- WHAT YOU WILL DO:
Go through the material and copy each line that includes "computer".

- EXERCISE MATERIAL:

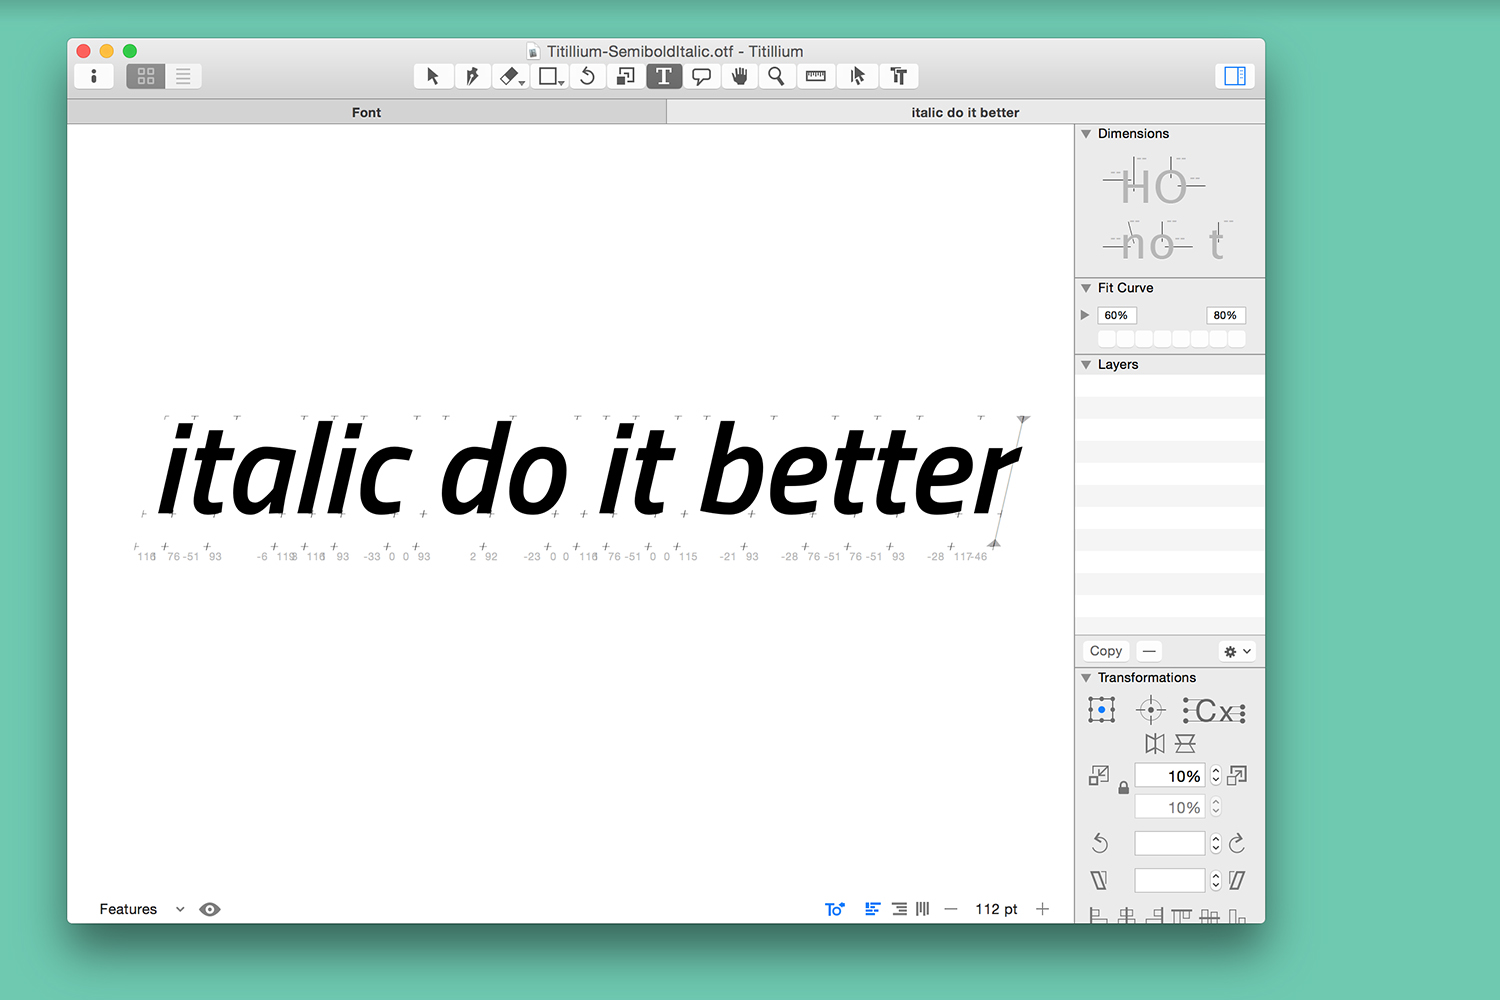The width and height of the screenshot is (1500, 1000).
Task: Increase point size with plus button
Action: [x=1043, y=909]
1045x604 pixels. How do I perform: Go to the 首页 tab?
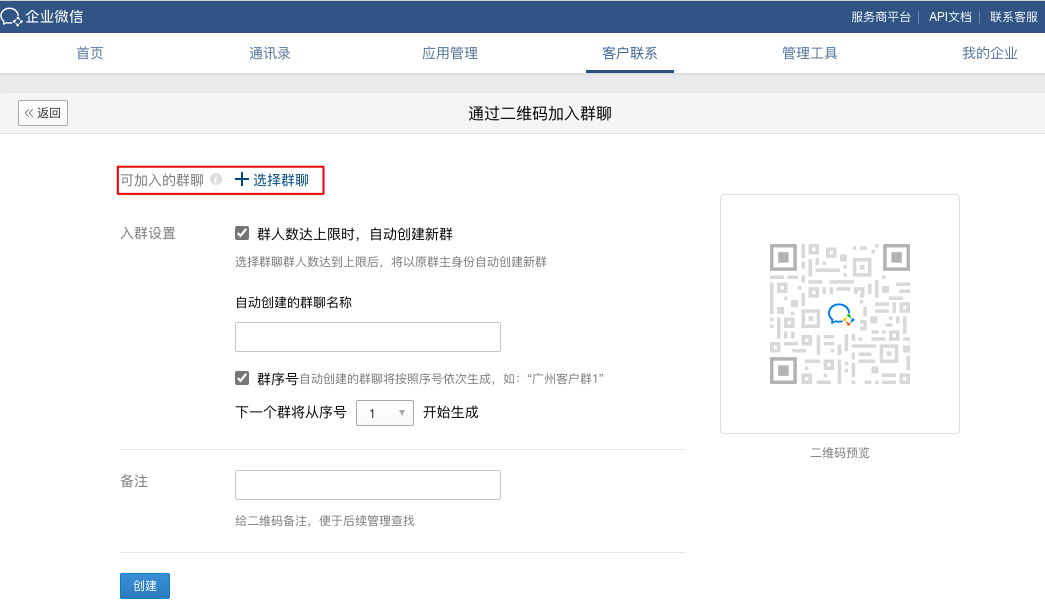tap(90, 53)
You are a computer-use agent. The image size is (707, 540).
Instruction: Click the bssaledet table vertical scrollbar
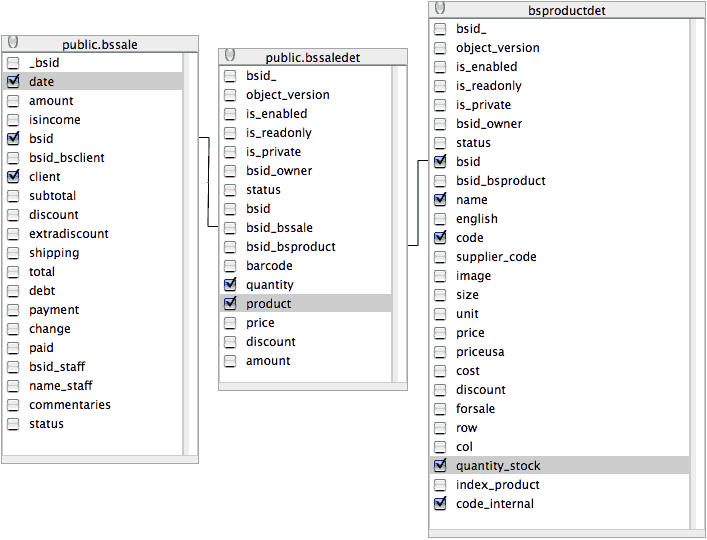tap(399, 220)
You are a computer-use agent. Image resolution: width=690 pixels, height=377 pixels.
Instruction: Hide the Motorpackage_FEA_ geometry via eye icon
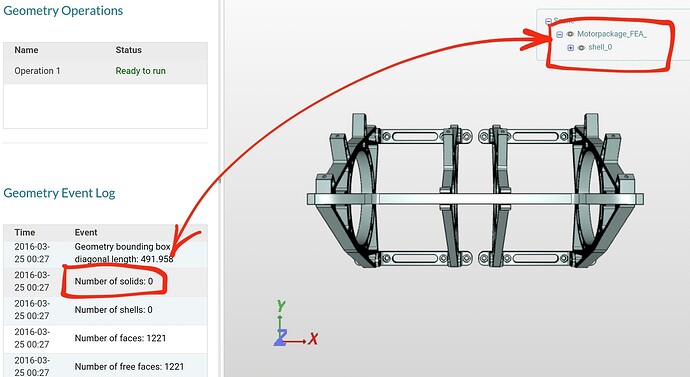click(570, 34)
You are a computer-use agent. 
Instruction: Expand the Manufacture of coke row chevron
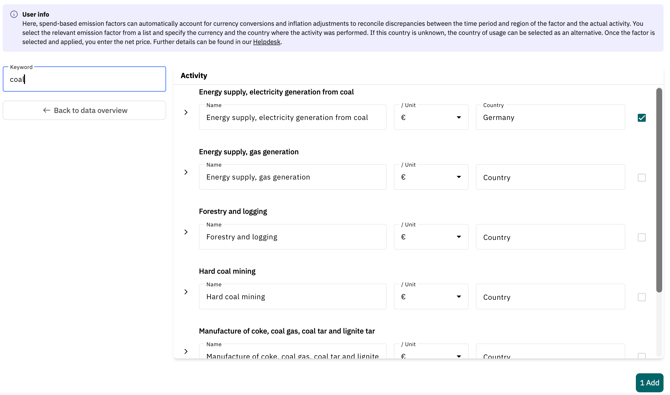(186, 351)
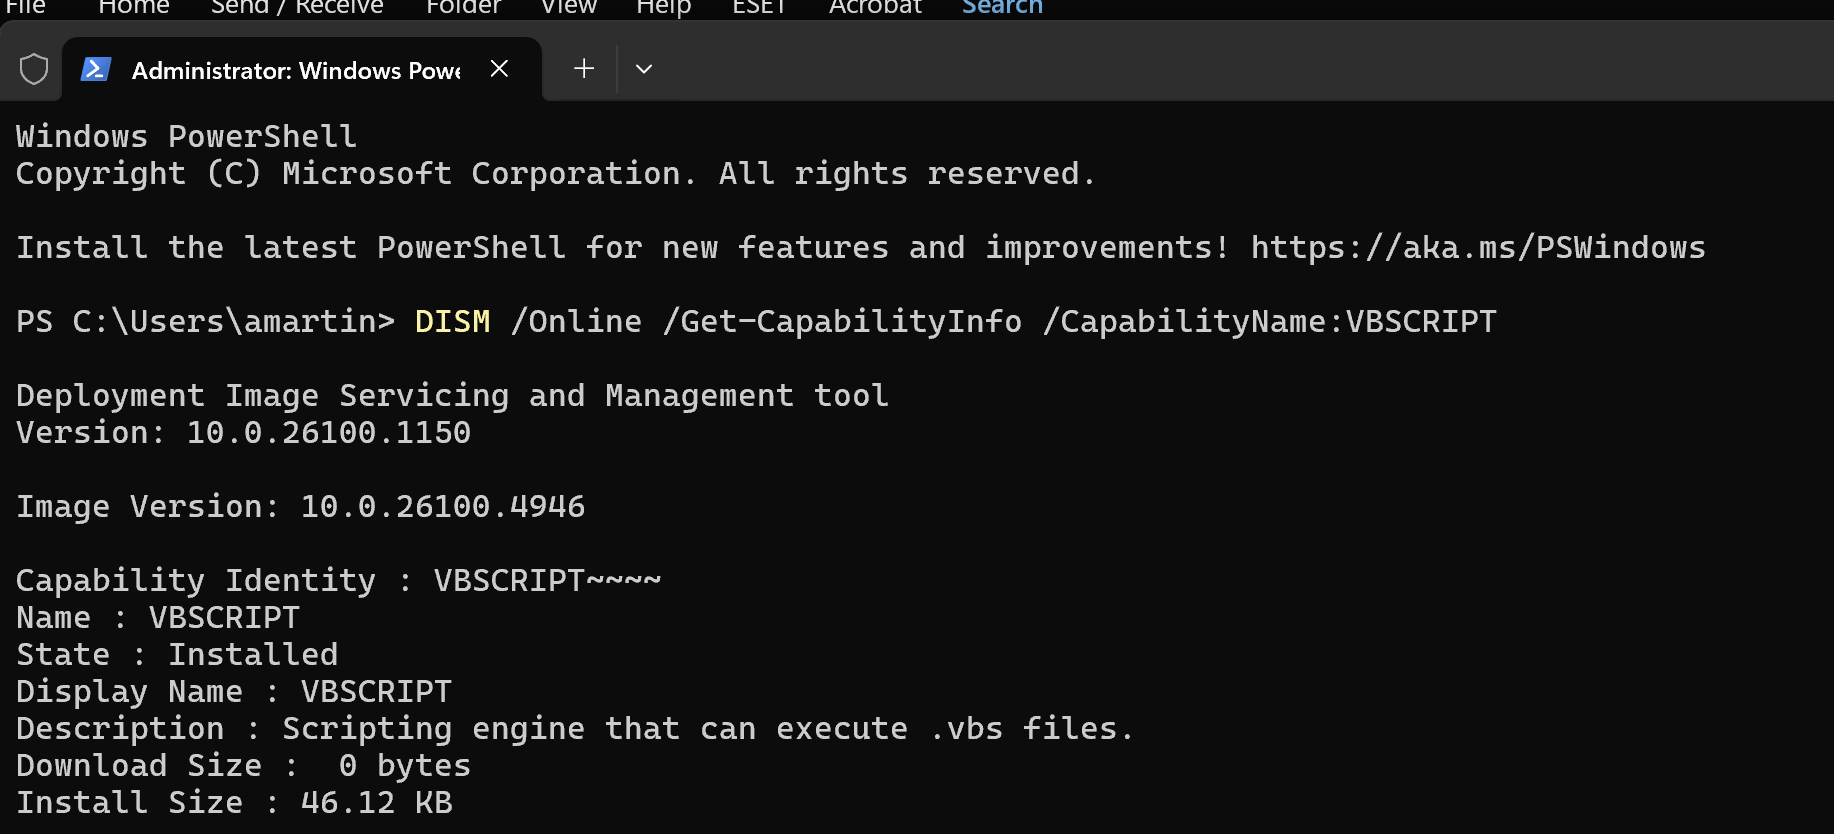
Task: Click the DISM command word
Action: [453, 321]
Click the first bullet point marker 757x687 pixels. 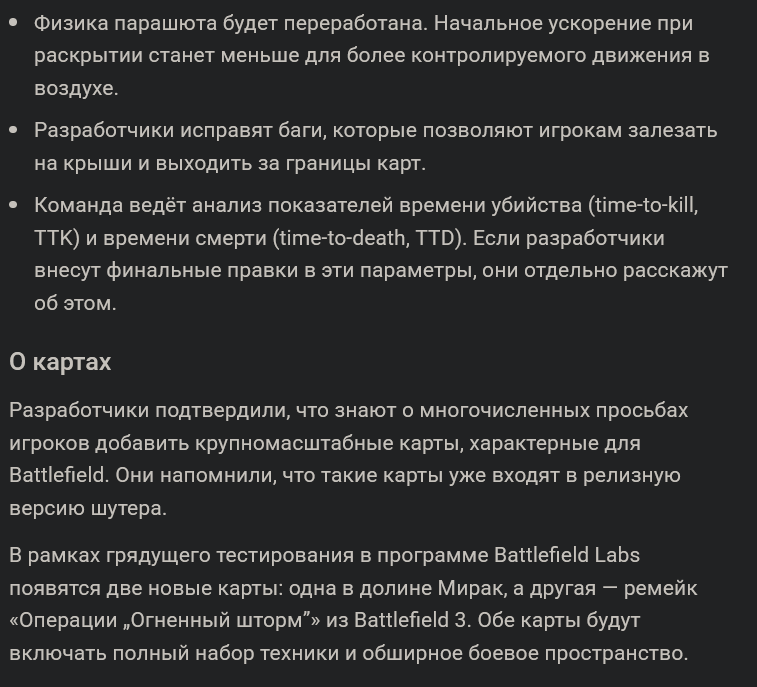(x=13, y=23)
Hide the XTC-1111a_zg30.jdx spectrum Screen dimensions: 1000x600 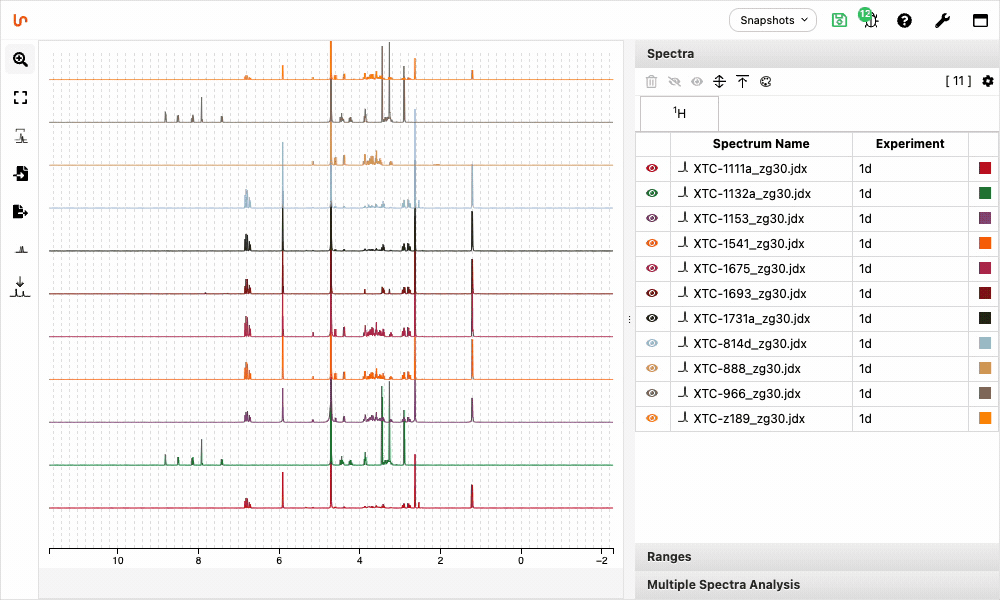[651, 168]
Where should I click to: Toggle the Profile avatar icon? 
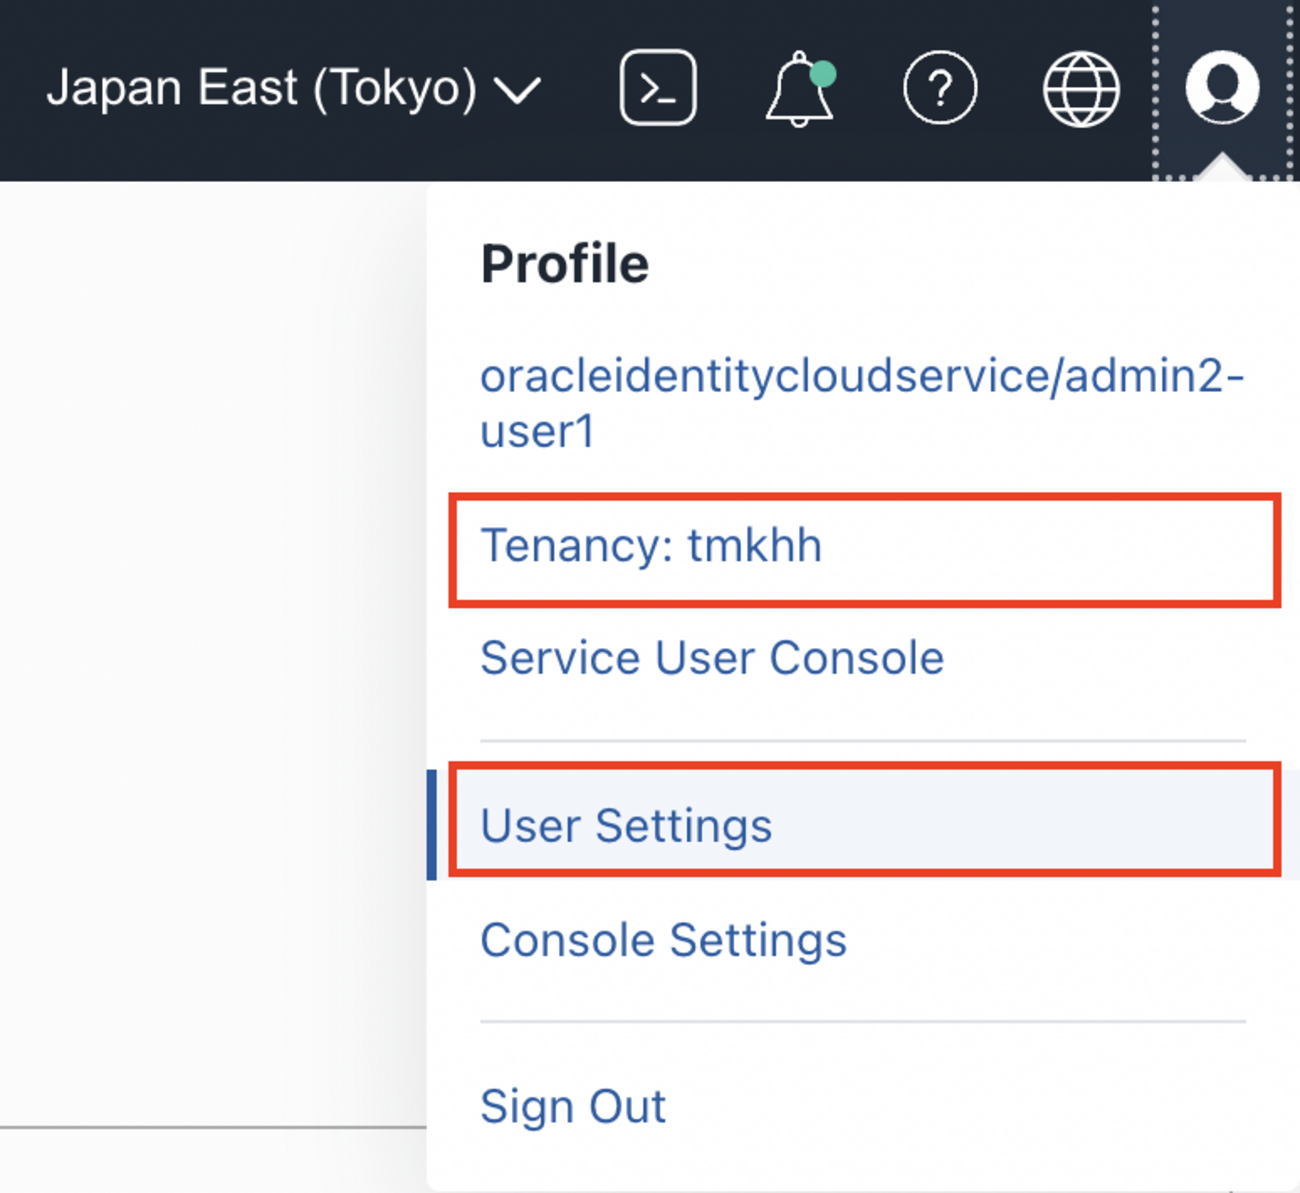point(1222,87)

- YOUR RESPONSE:
You are a computer-use agent. The image size is (707, 540).
You are a computer-use agent. Image resolution: width=690 pixels, height=377 pixels.
You are a computer-use agent. 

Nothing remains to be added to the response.